In the meantime, Hamid Karzai, who was selected to be the puppet of the occupation forces at the Petersberg Conference held near Bonn in 2001, has declared he is ready to change sides and work with the Taliban because the resistance to the occupation is gradually mounting and he fears for his own skin.

The German army is fighting in Afghanistan alongside the US army in order to secure German geostrategic interests in a region of crucial importance for energy supplies while proving its loyalty to NATO. That is the real content of Guttenberg’s declaration that the German army is at war.

The minister is quite aware that his comments will do nothing to improve the popularity of the war. Already more than 70 percent of the population are opposed to the war, and this opposition will only grow as the original claims for the intervention of German troops—i.e., humanitarian and democratic aims—evaporate. In this respect Guttenberg’s statement is also a declaration of war on the German population.

It is in this connection that one should study the comments made by Guttenberg’s colleague, German cabinet member Dirk Niebel (Free Democratic Party). The development minister was part of a delegation in Kunduz at the time of the latest gun battle and spoke on behalf of the government at the funeral service for the three German soldiers. He used the occasion to bluntly blame the broad public opposition to the war for the precarious situation of the German troops and demanded that the German population throw its support behind the German mission in Afghanistan. The subsequent tragic shooting of Afghan security forces by German troops is an expression of the high degree of insecurity prevailing amongst German soldiers. This nervousness is directly bound up with the lack of support for the German mission on behalf of the German public, Niebel claimed.

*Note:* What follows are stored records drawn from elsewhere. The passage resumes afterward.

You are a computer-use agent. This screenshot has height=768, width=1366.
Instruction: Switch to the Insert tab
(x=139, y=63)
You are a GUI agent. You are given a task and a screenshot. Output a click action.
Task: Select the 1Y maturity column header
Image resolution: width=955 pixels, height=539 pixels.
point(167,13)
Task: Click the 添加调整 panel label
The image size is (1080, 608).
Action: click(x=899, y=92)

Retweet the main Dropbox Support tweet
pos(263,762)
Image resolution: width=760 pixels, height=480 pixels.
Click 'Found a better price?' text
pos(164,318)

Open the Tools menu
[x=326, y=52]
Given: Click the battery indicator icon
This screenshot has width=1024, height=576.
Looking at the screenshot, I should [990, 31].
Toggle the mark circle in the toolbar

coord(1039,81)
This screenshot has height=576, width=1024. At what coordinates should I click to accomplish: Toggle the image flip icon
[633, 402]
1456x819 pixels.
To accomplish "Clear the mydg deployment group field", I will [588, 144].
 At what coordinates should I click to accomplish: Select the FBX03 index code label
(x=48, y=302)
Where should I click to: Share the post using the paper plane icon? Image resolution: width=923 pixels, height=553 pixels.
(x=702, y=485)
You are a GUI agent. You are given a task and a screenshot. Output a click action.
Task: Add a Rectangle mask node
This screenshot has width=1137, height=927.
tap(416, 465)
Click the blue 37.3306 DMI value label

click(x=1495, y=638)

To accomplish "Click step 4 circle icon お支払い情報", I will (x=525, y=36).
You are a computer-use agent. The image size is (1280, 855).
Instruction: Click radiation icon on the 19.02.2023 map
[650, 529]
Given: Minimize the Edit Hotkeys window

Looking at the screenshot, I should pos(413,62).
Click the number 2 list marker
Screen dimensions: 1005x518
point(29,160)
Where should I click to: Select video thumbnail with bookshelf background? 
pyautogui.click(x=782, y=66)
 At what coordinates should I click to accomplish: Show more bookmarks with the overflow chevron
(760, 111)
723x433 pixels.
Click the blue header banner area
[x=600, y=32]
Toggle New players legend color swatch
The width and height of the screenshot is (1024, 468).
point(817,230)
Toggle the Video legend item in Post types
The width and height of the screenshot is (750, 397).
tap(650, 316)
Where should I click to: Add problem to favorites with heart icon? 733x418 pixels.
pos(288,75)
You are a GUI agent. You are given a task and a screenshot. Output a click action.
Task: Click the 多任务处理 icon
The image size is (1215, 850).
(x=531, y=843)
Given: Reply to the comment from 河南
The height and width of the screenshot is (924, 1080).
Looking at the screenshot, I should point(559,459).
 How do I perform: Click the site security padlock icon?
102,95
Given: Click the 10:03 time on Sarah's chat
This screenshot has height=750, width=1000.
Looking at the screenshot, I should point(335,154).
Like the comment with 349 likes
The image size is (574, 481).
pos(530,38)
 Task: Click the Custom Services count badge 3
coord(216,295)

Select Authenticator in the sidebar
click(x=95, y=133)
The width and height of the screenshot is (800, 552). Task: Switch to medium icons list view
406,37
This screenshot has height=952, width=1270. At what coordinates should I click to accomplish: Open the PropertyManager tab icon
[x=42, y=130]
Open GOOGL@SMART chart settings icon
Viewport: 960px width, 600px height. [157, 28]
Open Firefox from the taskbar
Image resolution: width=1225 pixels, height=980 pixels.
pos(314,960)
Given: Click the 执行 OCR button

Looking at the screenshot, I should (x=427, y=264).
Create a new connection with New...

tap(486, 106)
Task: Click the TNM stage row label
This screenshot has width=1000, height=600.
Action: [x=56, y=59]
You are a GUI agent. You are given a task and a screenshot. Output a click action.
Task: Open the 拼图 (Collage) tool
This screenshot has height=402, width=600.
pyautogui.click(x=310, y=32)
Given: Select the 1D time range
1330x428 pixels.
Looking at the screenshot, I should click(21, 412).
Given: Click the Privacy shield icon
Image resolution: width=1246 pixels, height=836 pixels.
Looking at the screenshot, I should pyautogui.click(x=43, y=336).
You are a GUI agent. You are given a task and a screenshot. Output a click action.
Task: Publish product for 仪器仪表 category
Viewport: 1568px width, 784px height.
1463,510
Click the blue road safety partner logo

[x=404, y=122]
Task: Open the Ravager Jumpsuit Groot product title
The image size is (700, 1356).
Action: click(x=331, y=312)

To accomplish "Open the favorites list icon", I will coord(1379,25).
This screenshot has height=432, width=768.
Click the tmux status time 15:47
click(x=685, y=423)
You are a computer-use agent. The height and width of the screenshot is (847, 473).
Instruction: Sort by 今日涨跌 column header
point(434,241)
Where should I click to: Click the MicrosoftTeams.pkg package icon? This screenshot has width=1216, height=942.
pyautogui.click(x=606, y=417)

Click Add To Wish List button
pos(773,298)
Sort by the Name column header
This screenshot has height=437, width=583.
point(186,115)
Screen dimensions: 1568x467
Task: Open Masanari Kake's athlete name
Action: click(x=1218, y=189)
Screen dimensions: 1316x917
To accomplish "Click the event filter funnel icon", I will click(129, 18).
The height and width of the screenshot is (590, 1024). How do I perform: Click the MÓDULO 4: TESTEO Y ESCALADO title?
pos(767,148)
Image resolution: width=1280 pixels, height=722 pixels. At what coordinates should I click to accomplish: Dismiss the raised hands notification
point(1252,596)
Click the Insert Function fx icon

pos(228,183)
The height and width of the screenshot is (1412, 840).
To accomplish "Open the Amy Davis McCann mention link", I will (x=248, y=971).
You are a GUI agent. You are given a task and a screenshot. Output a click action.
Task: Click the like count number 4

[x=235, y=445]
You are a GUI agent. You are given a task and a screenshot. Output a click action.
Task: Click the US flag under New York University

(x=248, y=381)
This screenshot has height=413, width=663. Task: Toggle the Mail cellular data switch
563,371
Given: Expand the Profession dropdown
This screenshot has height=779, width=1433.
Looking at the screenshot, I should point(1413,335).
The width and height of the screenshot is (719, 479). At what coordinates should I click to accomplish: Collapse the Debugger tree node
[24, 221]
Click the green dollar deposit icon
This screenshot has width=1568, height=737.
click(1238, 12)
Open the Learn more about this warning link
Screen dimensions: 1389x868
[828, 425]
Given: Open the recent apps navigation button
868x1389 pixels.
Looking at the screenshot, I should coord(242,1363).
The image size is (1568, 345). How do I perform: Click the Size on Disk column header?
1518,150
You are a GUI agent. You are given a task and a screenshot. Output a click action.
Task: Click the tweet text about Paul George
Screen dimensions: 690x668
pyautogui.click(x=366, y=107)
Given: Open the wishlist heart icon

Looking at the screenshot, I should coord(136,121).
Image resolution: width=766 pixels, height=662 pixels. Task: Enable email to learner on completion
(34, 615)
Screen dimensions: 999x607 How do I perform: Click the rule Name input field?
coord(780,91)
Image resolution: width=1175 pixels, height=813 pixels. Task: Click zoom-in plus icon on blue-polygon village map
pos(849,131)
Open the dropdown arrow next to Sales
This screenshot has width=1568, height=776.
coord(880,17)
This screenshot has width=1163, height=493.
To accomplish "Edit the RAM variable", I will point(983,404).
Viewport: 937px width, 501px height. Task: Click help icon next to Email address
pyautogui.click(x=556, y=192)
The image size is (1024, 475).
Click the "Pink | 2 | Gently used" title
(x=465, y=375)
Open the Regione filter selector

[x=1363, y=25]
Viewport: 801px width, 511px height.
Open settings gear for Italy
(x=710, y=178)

Niebel told one newspaper: “The German soldiers desire more understanding for the fact that they have to take up arms, on occasion preventively. And they do not understand why they should justify their actions to the German public, or even face criminal charges.”

This attempt to revive the “Dolchstoßlegende” (a stab in the back for German interests) has a long and inglorious history in Germany. During the First World War, two of its most prominent opponents, Rosa Luxemburg and Karl Liebknecht, spent years in jail for their protest against the war, while right-wing veterans of the war (Freikorps) invariably escaped punishment for their criminal attacks on war opponents.

The participation in the war in Afghanistan is bound up with the growth of militarism today. Niebel, who served for eight years as a paratrooper in the “Black Forest” Air Brigade 25 and remains a reserve officer of the German army, speaks on behalf of the military high command who are demanding more influence in social development. The growth of militarism is directly bound up with the intensification of the economic crisis and is aimed at opposition at home as well as its perceived enemy abroad.